To do: Write out the records again from the line containing "Task: Open the font name dropdown list" through the line containing "Instruction: Open the landscape tree tool", shifting every coordinate in the answers up by 83. Leave the pictures out.

Supplied data:
+---+

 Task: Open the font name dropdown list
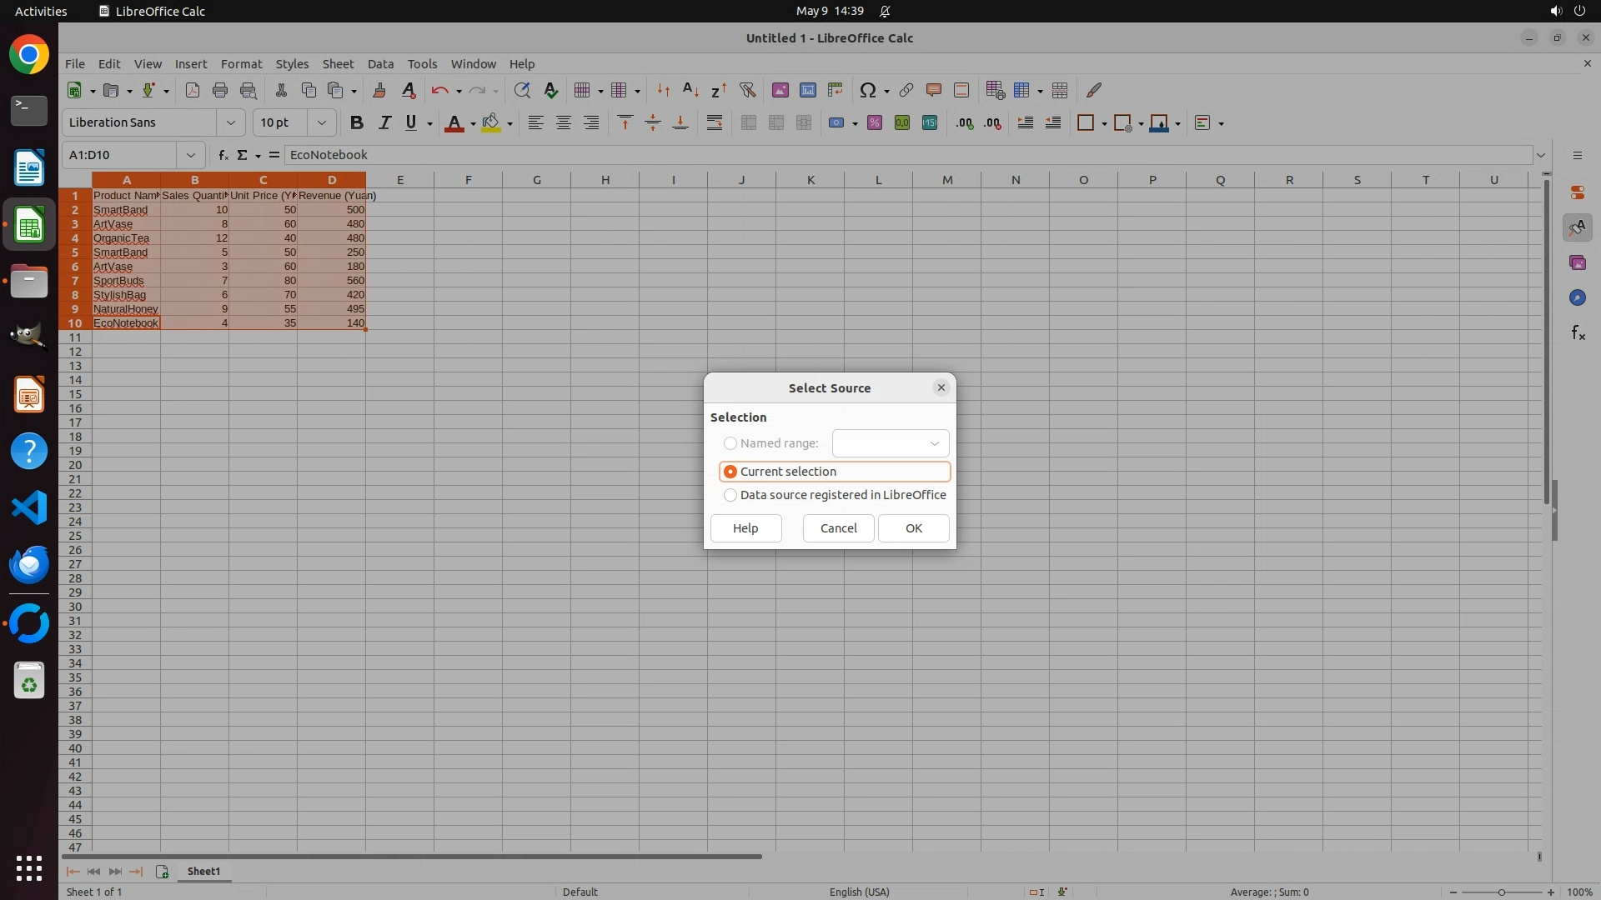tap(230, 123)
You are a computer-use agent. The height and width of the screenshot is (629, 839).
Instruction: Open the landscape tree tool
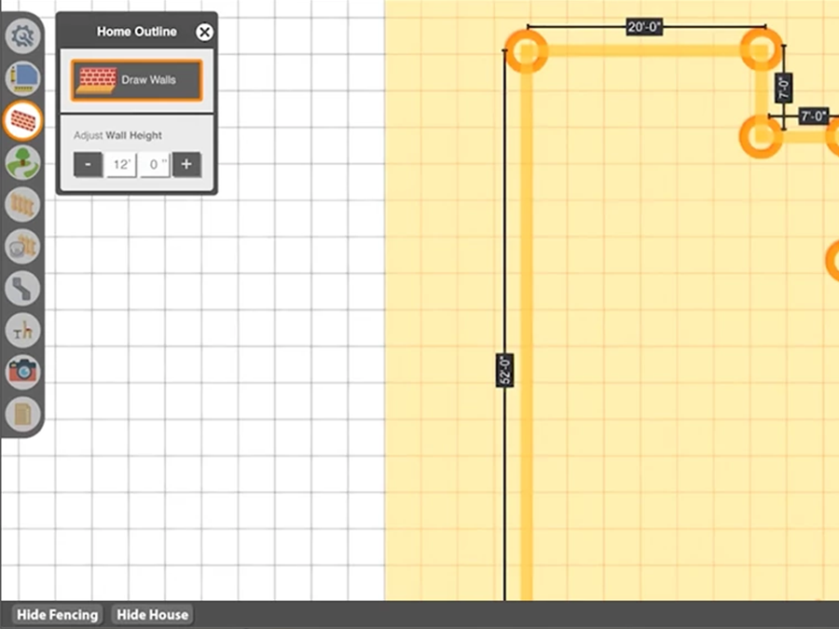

+---+

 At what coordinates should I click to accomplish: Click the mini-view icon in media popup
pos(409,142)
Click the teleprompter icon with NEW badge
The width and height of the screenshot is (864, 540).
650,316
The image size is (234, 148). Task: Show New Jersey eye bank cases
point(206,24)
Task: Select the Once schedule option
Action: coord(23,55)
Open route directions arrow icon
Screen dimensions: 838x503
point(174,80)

+---+

Expected answer:
 Task: Open the font name dropdown list
tap(313, 206)
You are a computer-use agent. The height and width of the screenshot is (629, 839).
Instruction: Open the landscape tree tool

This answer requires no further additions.